Interpellée et conduite devant les limiers, la jeune fille n'a pas cherché à nier l'évidence. A l'en croire, c'est une de ses tantes établie en France qui lui a envoyé le passeport de sa fille pour l'aider à voyager. Un même système de défense qu'elle a d'ailleurs réitéré à la barre du Tribunal départemental de Dakar, en signalant que sa stratégie était sur le point de marcher, puisque ce n'est qu'au moment où elle enregistrait ses bagages que le pot aux roses a été découvert. Sous les questions à la barre, la jeune fille qui dit ne pas craindre les difficultés de l'immigration a lancé sans sourciller au président du Tribunal départemental : «je veux aller en France, pour faire de la coiffure».
Ne semblant pas cerner la gravité de son acte, Diariétou Koita, qui est décidée à rejoindre une partie de sa famille établie en France, n'a pas hésité à dire que si l'occasion se présentait, elle allait récidiver. Toutes choses qui lui ont valu d'être bien savonnée par le juge qui lui a rappelé qu'«il y a des coiffeuses qui sont en France depuis une quinzaine d'années et qui n'arrivent toujours pas à joindre les deux bouts».

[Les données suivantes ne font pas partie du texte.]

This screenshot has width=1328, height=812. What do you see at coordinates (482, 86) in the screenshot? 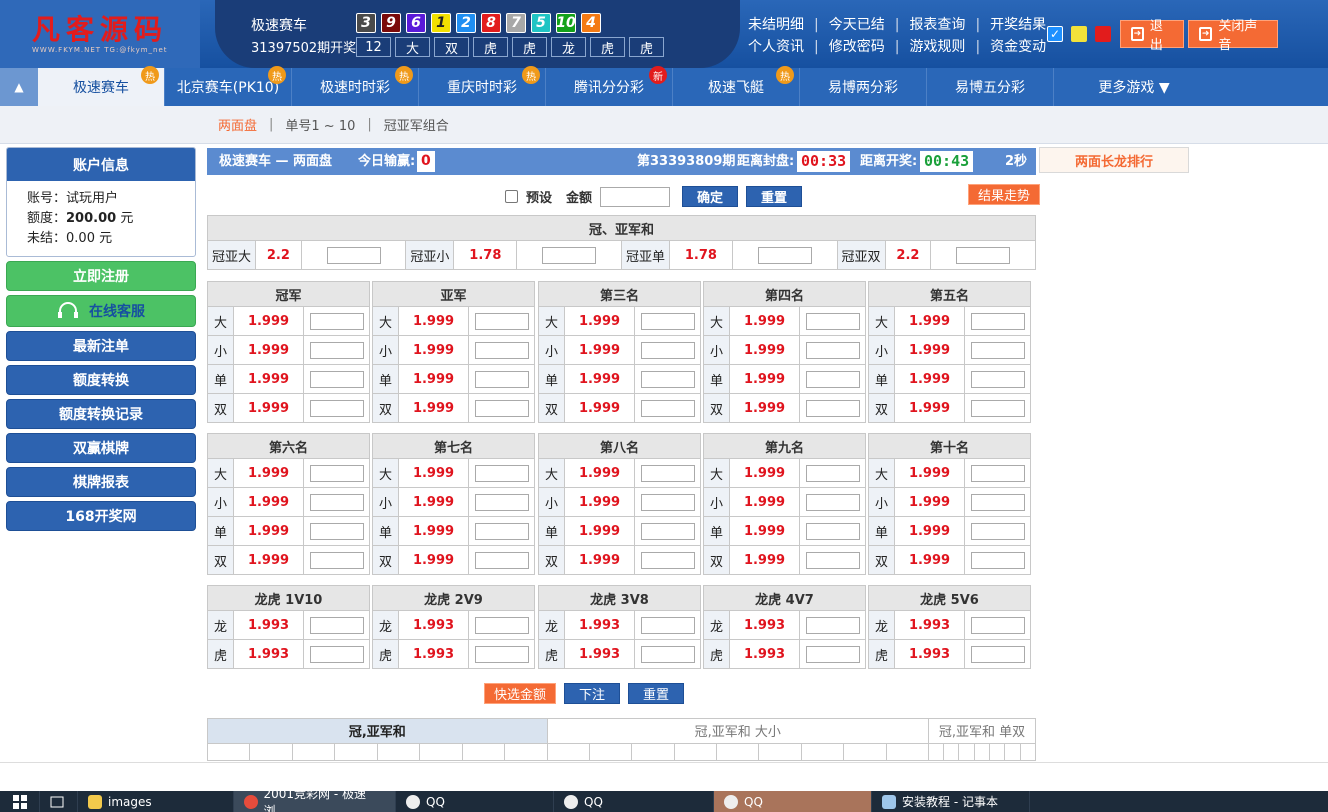
I see `nav-tab: 重庆时时彩热` at bounding box center [482, 86].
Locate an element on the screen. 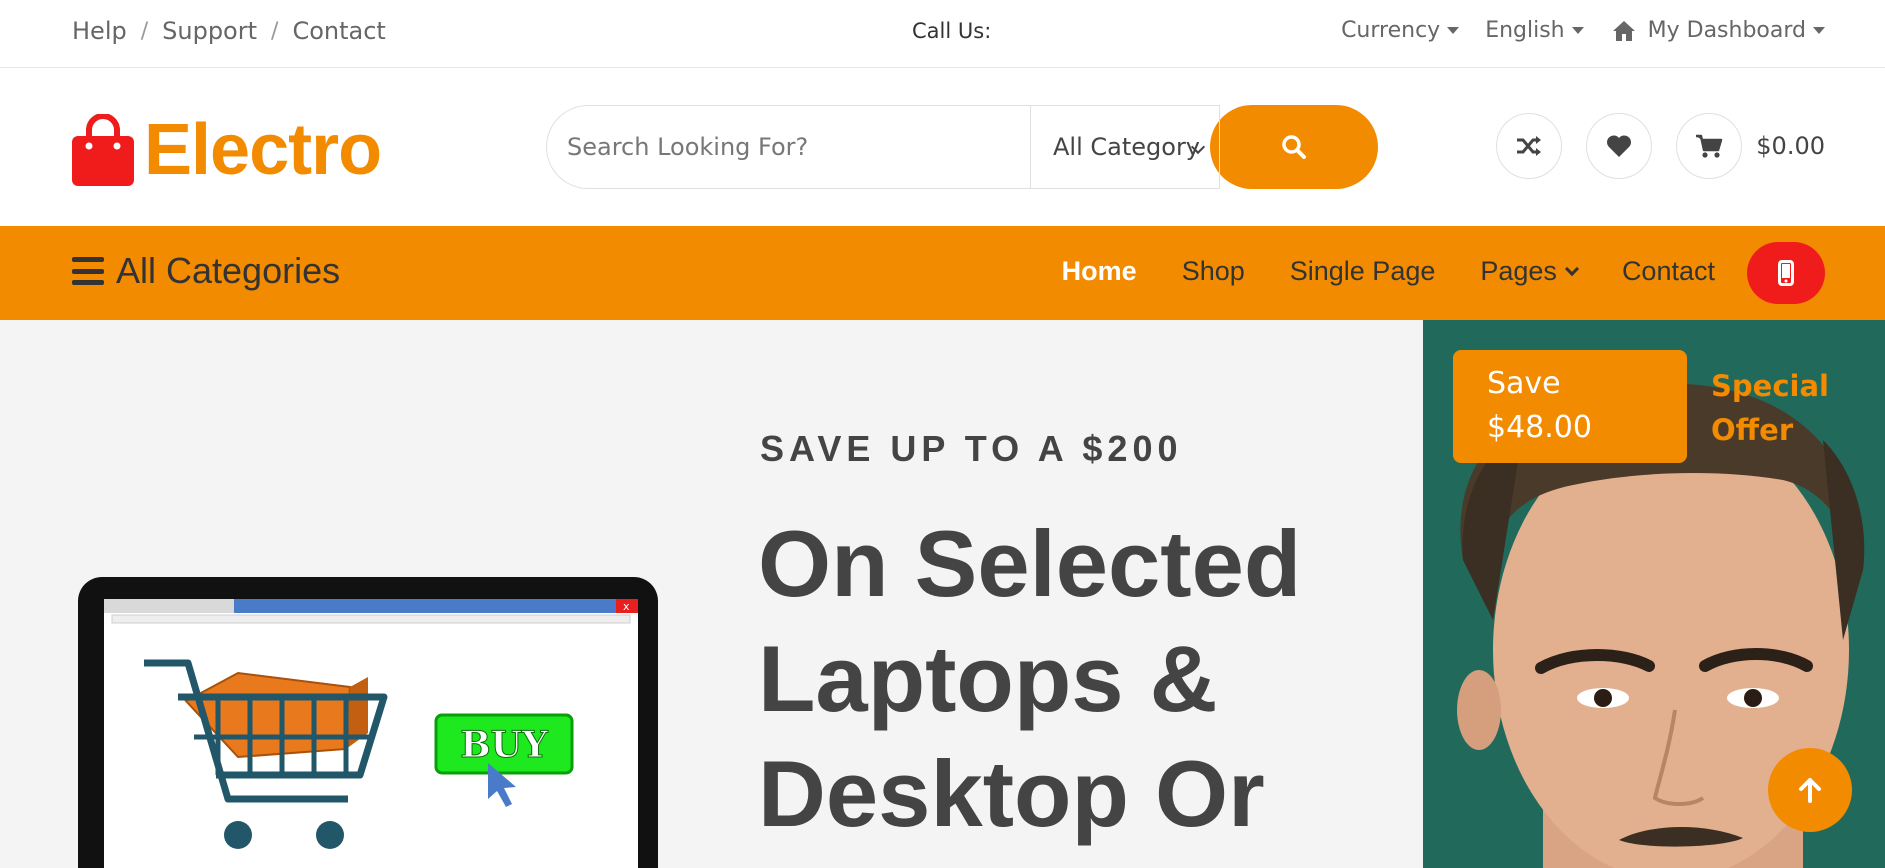 Image resolution: width=1885 pixels, height=868 pixels. dashboard-dropdown: My Dashboard is located at coordinates (1736, 30).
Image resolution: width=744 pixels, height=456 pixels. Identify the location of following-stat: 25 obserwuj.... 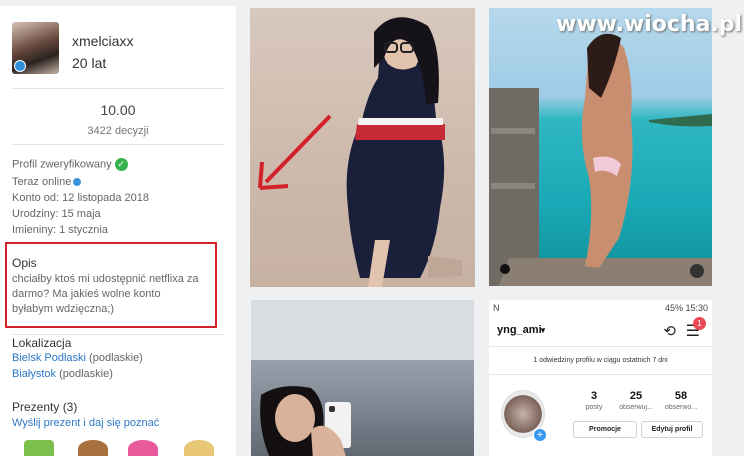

Convaincu de la constance des faits, le procureur de la République a requis une peine d'avertissement de trois mois, après avoir demandé une requalification des faits en usage de faux puisque, selon lui, la mise en cause a seulement usurpé une identité. Le représentant du ministère public a par ailleurs demandé la confiscation et la destruction du passeport en question.
Un réquisitoire qui a été totalement suivi par le tribunal.